Natasha Gill (Track4) has written an outstanding guide on how to use role-play negotiation simulations to explore issues of conflict and conflict resolution. What’s more, it’s free!
Gill’s “integrative simulations ” or “IN-simulations” ideally involve around 12-15 participants engaged role-playing negotiations of a real-life conflict over a period ranging from two days to several months. Participants are provided with substantial background material, and coaches with topic knowledge and negotiation experience help advise participants throughout the process. Her book provides an overview of organizing an IN-simulation, from preparation to implementation and aftermath; discusses what participants learn, and how and why they learn it; addresses some of the potential problems and criticisms of simulations as pedagogical tools; discusses how to handle potential problems that may arise; and offers a clear how-to manual and sample role packet/background material.
It is clear that the author strongly prefers her own IN-simulation model to others (p. 18):
The distinctive nature of an IN-simulation is best highlighted by contrasting it with:
- Brief skill-building role play exercises that take place over the course of a few hours or one full day, are based on loosely structured or fictional scenarios, and include roles that are generalized or invented;
- Modules that are longer and include detailed strategies and intricate gaming aspects, but are run with a large number of participants or moderated through the internet;
- Modules that run on auto-pilot, with little feedback or monitoring from instructors.

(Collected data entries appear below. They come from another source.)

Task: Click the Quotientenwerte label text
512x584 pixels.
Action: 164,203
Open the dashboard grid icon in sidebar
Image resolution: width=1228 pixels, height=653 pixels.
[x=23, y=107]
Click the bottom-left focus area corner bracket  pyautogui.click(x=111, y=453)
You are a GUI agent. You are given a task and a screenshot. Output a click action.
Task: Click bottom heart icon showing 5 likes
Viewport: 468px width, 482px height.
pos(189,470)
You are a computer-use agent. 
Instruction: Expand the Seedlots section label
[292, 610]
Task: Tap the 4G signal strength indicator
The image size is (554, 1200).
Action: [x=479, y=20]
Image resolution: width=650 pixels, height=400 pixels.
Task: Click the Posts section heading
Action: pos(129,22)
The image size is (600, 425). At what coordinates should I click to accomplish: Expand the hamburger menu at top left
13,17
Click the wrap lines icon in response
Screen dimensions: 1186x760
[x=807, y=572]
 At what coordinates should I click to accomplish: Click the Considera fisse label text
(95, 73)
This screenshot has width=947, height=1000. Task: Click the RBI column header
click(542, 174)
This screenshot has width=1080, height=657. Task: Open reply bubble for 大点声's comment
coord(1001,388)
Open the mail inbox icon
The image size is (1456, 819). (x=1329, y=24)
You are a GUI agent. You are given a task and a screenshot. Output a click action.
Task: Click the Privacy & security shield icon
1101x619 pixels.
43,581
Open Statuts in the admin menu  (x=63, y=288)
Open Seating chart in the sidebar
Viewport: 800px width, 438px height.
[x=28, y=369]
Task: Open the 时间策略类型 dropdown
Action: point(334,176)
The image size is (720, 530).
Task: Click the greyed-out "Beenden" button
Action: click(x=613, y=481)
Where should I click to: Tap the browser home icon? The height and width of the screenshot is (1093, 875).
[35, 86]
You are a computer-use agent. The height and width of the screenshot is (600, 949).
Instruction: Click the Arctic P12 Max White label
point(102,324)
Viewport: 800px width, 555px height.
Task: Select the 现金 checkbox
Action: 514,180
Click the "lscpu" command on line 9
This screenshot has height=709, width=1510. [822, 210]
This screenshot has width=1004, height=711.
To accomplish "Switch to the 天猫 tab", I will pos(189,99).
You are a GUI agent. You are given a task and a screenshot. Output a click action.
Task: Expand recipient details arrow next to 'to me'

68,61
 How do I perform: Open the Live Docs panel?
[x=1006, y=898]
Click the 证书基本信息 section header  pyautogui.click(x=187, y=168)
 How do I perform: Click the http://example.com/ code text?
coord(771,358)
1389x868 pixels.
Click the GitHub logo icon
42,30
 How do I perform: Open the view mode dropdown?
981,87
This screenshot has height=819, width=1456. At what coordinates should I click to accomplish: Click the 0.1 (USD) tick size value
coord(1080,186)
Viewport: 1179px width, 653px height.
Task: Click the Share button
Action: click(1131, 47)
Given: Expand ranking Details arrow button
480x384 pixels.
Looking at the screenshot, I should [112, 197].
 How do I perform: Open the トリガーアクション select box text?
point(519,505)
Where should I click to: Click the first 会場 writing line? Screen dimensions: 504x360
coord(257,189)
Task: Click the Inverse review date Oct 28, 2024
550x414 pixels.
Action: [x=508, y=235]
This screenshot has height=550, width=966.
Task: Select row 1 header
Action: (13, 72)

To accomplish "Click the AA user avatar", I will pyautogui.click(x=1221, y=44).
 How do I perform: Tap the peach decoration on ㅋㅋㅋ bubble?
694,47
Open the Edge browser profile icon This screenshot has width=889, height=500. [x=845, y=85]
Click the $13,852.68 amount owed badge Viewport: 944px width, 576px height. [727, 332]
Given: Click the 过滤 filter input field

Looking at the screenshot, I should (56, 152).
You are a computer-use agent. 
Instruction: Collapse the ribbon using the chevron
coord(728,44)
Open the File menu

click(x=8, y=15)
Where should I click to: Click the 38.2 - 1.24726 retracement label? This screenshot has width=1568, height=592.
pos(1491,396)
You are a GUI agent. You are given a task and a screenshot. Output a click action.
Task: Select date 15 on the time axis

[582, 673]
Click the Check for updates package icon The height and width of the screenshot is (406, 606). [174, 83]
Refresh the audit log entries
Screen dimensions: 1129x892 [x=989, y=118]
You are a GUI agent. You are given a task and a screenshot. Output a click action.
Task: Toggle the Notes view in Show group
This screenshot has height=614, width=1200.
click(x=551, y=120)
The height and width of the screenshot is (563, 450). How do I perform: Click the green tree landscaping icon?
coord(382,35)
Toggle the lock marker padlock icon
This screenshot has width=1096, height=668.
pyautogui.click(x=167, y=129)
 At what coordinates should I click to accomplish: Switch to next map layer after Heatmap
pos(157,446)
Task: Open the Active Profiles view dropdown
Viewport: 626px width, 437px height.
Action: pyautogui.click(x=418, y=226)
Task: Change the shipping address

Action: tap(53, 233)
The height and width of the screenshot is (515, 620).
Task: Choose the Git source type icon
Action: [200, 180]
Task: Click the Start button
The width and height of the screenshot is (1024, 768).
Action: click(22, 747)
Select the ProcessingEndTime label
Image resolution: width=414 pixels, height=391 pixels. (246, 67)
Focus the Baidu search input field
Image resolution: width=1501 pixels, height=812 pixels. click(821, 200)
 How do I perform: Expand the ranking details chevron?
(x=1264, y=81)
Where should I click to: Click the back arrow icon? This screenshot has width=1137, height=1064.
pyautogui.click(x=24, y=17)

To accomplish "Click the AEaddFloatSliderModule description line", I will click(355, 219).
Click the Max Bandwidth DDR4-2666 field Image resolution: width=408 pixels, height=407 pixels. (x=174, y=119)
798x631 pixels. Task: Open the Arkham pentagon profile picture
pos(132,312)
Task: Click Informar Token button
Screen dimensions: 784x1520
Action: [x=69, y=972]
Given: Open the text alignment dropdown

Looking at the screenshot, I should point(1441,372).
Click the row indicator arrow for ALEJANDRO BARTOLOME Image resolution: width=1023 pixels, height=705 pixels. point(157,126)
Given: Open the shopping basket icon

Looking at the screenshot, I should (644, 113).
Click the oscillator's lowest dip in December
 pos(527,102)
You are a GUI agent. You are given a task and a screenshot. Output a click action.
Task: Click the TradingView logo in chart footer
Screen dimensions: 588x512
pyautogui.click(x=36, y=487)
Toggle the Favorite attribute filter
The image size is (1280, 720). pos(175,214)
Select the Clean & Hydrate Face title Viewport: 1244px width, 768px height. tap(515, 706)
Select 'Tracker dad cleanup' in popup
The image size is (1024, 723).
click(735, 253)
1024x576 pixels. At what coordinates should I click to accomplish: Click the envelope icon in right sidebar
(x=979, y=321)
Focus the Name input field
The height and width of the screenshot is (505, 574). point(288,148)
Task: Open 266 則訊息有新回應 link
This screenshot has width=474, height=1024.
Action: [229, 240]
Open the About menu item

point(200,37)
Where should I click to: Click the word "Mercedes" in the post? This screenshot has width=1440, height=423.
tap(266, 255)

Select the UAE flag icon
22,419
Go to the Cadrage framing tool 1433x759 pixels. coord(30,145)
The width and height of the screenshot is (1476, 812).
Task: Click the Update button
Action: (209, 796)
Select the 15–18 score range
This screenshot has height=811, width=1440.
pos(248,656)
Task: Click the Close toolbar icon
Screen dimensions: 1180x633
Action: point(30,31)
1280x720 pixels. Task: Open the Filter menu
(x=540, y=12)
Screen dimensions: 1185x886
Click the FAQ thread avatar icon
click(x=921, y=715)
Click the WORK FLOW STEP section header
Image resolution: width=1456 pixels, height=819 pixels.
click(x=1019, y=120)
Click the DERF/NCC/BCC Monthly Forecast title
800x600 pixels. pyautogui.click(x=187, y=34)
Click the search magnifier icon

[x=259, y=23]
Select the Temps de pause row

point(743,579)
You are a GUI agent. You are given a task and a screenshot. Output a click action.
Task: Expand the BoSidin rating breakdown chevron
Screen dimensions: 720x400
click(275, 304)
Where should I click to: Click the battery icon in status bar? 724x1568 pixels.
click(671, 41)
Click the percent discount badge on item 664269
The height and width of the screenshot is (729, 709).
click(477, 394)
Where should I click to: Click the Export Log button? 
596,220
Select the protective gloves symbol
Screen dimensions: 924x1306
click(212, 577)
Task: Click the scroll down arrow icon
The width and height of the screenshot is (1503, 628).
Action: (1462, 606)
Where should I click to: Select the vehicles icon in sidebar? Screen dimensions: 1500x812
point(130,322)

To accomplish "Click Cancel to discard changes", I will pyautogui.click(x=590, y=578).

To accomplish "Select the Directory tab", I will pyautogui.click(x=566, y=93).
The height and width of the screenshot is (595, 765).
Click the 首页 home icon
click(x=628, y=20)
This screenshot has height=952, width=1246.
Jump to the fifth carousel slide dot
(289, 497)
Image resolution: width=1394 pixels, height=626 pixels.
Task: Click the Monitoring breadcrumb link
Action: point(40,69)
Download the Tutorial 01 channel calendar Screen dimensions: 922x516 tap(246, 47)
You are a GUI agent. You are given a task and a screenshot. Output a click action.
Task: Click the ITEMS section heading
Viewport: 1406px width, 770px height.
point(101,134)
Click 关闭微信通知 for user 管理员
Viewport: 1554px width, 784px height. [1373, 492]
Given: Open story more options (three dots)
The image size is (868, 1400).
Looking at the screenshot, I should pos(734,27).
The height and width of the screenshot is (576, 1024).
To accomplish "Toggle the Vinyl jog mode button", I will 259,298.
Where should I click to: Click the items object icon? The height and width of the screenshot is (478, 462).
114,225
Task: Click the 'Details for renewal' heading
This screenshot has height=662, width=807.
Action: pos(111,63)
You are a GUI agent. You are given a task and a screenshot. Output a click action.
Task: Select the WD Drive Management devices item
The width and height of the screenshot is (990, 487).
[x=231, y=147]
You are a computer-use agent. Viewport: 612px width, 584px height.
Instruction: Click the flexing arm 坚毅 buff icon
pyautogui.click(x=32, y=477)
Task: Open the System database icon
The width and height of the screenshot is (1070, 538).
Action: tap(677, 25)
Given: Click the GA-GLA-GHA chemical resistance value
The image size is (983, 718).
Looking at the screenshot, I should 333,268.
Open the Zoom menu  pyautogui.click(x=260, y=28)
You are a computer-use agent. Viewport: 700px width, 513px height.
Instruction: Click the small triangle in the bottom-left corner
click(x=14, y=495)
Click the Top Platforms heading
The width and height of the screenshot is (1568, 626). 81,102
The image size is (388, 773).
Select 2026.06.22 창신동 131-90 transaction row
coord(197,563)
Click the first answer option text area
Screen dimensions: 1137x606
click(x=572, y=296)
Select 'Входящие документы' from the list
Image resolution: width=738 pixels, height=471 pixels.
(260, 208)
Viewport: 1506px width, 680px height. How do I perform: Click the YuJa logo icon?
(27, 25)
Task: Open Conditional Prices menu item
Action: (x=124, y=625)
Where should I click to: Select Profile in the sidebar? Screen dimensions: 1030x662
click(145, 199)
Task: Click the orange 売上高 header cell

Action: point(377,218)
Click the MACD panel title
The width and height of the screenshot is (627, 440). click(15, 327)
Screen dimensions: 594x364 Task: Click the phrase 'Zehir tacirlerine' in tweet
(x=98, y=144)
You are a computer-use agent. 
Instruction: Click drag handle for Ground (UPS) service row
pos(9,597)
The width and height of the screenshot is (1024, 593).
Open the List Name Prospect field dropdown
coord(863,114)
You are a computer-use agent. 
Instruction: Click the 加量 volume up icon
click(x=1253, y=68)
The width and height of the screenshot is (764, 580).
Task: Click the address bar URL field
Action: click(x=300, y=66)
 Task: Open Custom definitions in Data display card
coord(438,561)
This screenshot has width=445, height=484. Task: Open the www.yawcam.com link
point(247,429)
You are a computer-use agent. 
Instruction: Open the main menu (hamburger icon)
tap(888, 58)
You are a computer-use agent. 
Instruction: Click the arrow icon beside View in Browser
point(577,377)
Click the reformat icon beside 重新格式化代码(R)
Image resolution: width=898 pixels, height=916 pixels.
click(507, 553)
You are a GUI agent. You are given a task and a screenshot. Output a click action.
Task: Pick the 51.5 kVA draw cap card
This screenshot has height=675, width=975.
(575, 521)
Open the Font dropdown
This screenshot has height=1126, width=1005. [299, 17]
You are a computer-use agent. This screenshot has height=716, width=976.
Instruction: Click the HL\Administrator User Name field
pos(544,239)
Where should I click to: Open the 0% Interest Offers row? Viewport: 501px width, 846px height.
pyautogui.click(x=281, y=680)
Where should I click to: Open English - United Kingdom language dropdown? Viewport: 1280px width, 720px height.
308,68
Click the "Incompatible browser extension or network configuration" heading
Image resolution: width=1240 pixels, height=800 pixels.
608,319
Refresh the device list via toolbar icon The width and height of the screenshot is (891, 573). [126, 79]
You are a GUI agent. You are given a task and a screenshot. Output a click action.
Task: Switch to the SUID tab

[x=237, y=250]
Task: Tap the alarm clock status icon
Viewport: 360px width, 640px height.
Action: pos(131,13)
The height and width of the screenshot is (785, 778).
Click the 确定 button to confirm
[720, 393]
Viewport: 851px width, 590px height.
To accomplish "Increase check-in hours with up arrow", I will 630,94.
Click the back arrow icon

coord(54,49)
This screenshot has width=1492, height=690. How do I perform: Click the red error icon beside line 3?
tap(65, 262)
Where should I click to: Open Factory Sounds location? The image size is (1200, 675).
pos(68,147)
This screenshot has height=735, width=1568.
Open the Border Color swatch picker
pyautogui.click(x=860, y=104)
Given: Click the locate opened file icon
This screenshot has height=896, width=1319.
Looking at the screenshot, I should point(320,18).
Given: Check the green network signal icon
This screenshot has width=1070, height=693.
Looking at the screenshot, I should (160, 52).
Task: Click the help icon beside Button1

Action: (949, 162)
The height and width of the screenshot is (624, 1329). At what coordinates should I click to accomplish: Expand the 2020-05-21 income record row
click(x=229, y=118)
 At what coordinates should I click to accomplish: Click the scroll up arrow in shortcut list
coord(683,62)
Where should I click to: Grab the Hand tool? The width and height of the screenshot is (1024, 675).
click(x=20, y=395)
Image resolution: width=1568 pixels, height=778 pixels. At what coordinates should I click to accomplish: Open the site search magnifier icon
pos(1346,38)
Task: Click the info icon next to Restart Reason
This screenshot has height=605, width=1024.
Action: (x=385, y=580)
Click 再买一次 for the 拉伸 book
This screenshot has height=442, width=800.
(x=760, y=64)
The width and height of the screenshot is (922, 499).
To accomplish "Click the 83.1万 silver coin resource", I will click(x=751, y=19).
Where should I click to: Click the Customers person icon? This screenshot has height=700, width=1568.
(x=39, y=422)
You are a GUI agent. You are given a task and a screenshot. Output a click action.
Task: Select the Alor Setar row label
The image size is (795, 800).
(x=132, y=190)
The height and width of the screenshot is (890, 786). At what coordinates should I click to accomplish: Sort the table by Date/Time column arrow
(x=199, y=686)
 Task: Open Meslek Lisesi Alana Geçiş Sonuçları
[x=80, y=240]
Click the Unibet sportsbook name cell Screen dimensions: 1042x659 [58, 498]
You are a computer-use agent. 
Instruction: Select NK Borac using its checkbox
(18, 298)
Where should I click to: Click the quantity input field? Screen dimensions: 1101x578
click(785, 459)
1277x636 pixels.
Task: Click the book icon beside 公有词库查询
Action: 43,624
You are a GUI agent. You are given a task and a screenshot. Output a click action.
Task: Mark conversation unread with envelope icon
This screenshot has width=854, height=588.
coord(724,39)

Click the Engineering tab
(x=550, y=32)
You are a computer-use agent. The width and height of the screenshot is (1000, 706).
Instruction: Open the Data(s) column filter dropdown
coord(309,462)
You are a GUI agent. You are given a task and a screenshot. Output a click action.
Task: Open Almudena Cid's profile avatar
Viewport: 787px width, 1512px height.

- Varieties of the above modules that include intensive input from instructors, but where supervision tends to focus on ensuring the game remains on track and participants are following the general rules, rather than on offering personal feedback to individual participants relating to their skills development, or their strengths/weaknesses in various areas.
While these and other types of simulations can be exciting for participants and offer a variety of insights and learning experiences, they often miss out on some of the most crucial learning experiences that emerge from being immersed in a structured, intimate and realistic negotiation.
She is critical of “war games” and crisis simulations (pp. 145-146) for generating an intense and chaotic decision-making environment in which players are unable to appropriately contemplate their positions. Fictional conflicts, Gill argues, cannot generate the appropriate degree of emotional commitment to roles. She very much favours teaching participants as the game unfolds. Her emphasis is generally on learning rather than policy analysis, and think-tank games come under particular criticism (pp. 51-21, 132).
Her commitment here to a single model provides the book with admirable coherence and clarity of focus. On the other hand, some may may feel that she pays inadequate attention to other ways of doing things. In my own work I am more inclined to take a “toolkit” rather than “model” approach, one that emphasizes that different simulation and gaming tools may work better in different contexts or to explore different aspects of conflict.
- If you want to encourage deep reflective thinking and interchange, then integrative simulations clearly have a great deal to commend them. However, they tend to also work best with small groups who can invest substantial time in the process.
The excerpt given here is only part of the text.